Objektiv mit Filmrolle (c) Rita Thielen / pixelio

Heute geht das alles viel schneller und bequemer. Viele verschiedene Onlinevideotheken bieten Filme im Internet an, welche man direkt runterladen oder sich zuschicken lassen kann. In Deutschland sehr beliebt, „Lovefilm“ oder „Maxdome“. Onlinevideotheken nehmen oft auch sehr spezielle oder sehr seltene Filme in ihr Programm mit auf, da sie so noch mehr Publikum ansprechen, oder einfach nur auf individuelle Kundenwünsche eingehen.

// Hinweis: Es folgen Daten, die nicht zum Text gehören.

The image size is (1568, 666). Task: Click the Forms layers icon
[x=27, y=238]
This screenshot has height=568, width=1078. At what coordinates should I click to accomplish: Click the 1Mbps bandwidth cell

Sie bieten häufig zwischen 8.000 und 20.000 Titel an. Dazu kommen bei einigen Seiten noch Video- oder Computerspiele.
Die erste Onlinevideothek wurde 1998, natürlich wo – in den USA gegründet. In Deutschland begann es 1999 mit dem ersten DVD-Verleih „rent-a-dvd.de“

Es gibt zwei Arten von Onlinevideotheken, beziehungsweise auch zwei in ein. Einmal den Versand der DVD’s per Post, die danach wieder zurück gesendet werden, was dem ursprünglichen Modell eine Videothek ziemlich nahe kommt. Und es gibt die Streams, die gegen Bezahlung direkt im Internet heruntergeladen oder angeschaut werden können. Das ganze nennt sich ofiziell Video on Demand. Es gibt natürlich für die richtigen „Filmeschauer“ auch Abonnements.

Klar gibt es auch hier wieder Vor- und Nachteile. Schlecht ist es zum Beispiel, wenn die Sendung beschädigt oder verloren geht, welche bei Video on Demand nicht existieren. Vorteil ist ganz klar der bequemere Weg an einen Film zu kommen.
Aber am Ende bleibt es dann doch jedem selbst überlassen, ob er sich Filme per Stream anschaut, sie sich zusenden lässt oder doch ganz klassisch einen Film im Geschäft ausleiht. Denn noch gibt es ja Videotheken, die Frage ist nur wie lange. Bibliotheken werden ja schließlich auch schon stark durch digitale Bücher ersetzt.